Konjungtivitis viral adalah penyakit umum yang dapat disebabkan oleh berbagai jenis
virus, dan berkisar antara penyakit berat yang dapat menimbulkan cacat hingga infeksi
ringan yang dapat sembuh sendiri dan dapat berlangsung lebih lama daripada konjungtivitis
bakteri (Vaughan, 2010).

a. Etiologi dan Faktor Resiko

Konjungtivitis viral dapat disebabkan berbagai jenis virus, tetapi adenovirus adalah virus
yang paling banyak menyebabkan penyakit ini, dan herpes simplex virus yang paling
membahayakan. Selain itu penyakit ini juga dapat disebabkan oleh virus Varicella zoster,
picornavirus (enterovirus 70, Coxsackie A24), poxvirus, dan human immunodeficiency virus
(Scott, 2010). Penyakit ini sering terjadi pada orang yang sering kontak dengan penderita dan
dapat menular melalu di droplet pernafasan, kontak dengan benda-benda yang menyebarkan
virus (fomites) dan berada di kolam renang yang terkontaminasi (Ilyas, 2008).

b. Patofisiologi

Mekanisme terjadinya konjungtivitis virus ini berbeda-beda pada setiap jenis


konjungtivitis ataupun mikroorganisme penyebabnya (Hurwitz, 2009). Mikroorganisme yang
dapat menyebabkan penyakit ini dijelaskan pada etiologi.

c. Penatalaksanaan

Konjungtivitis virus yang terjadi pada anak di atas 1 tahun atau pada orang dewasa
umumnya sembuh sendiri dan mungkin tidak diperlukan terapi, namun antivirus topikal atau
sistemik harus diberikan untuk mencegah terkenanya kornea (Scott, 2010). Pasien
konjungtivitis juga diberikan instruksi hygiene untuk meminimalkan penyebaran infeksi
(James, 2005).

Konjungtivitis Alergi

Konjungtivitis alergi adalah bentuk alergi pada mata yang paing sering dan disebabkan
oleh reaksi inflamasi pada konjungtiva yang diperantarai oleh sistem imun (Cuvillo et al,
2009). Reaksi hipersensitivitas yang paling sering terlibat pada alergi di konjungtiva adalah
reaksi hipersensitivitas tipe 1 (Majmudar, 2010).
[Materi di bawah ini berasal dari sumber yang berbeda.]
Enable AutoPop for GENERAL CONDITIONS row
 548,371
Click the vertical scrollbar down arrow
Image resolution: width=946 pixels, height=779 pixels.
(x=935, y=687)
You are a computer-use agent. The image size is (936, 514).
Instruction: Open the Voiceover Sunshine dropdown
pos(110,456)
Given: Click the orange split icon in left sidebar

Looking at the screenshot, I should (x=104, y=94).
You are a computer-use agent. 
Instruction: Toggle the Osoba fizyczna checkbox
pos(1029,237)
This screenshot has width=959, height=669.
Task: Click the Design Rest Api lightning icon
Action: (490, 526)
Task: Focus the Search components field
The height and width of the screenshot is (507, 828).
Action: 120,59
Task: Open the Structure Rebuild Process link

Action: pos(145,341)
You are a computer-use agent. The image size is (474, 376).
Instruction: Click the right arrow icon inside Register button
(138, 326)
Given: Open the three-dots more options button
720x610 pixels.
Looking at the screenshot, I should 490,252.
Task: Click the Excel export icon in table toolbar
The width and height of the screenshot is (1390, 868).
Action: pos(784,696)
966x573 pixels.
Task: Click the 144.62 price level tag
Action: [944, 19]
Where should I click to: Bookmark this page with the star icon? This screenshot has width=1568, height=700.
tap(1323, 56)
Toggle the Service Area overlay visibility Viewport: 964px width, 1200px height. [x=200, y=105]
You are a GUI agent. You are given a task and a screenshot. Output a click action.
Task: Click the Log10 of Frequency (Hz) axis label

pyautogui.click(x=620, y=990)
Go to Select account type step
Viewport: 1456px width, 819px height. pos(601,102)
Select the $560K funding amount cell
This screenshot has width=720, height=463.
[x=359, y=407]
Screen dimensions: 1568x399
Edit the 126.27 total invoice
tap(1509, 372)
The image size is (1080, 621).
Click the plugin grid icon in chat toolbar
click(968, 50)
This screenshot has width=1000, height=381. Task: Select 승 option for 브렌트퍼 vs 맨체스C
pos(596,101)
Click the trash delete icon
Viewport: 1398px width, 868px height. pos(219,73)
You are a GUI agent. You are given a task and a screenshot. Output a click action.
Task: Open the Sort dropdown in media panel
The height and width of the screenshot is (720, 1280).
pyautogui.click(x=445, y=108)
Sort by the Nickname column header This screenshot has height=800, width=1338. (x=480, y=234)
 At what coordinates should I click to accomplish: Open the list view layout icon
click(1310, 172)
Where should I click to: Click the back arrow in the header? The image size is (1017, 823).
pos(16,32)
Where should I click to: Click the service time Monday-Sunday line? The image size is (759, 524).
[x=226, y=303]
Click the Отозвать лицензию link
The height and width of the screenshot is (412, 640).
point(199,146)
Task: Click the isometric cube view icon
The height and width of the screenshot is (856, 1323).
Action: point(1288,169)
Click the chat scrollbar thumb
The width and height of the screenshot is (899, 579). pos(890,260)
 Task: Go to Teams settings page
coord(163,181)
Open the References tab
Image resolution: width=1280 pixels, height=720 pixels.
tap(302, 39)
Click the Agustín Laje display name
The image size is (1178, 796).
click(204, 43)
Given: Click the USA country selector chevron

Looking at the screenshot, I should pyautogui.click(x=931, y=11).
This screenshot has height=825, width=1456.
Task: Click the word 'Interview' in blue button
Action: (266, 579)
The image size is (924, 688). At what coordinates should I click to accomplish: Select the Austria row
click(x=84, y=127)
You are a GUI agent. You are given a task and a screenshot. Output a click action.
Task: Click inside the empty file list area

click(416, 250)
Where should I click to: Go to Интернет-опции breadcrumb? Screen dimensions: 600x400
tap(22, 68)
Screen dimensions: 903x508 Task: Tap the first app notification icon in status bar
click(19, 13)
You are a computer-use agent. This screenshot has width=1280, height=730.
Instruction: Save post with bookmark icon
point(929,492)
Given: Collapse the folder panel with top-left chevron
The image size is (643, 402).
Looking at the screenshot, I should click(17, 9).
a. Etiologi dan Faktor Resiko

Konjungtivitis alergi dibedakan atas lima subkategori, yaitu konjungtivitis alergi musiman
dan konjungtivitis alergi tumbuh-tumbuhan yang biasanya dikelompokkan dalam satu grup,
keratokonjungtivitis vernal, keratokonjungtivitis atopik dan konjungtivitis papilar raksasa
(Vaughan, 2010).

Etiologi dan faktor resiko pada konjungtivitis alergi berbeda-beda sesuai dengan
subkategorinya. Misalnya konjungtivitis alergi musiman dan tumbuhtumbuhan biasanya
disebabkan oleh alergi tepung sari, rumput, bulu hewan, dan disertai dengan rinitis alergi
serta timbul pada waktu-waktu tertentu. Vernal konjungtivitis sering disertai dengan riwayat
asma, eksema dan rinitis alergi musiman. Konjungtivitis atopik terjadi pada pasien dengan
riwayat dermatitis atopic, sedangkan konjungtivitis papilar rak pada pengguna lensakontak
atau mata buatan dari plastik (Asokan, 2007).
b. Penatalaksanaan

Penyakit ini dapat diterapi dengan tetesan vasokonstriktor-antihistamin topikal dan


kompres dingin untuk mengatasi gatal-gatal dan steroid topikal jangka pendek untuk
meredakan gejala lainnya (Vaughan, 2010).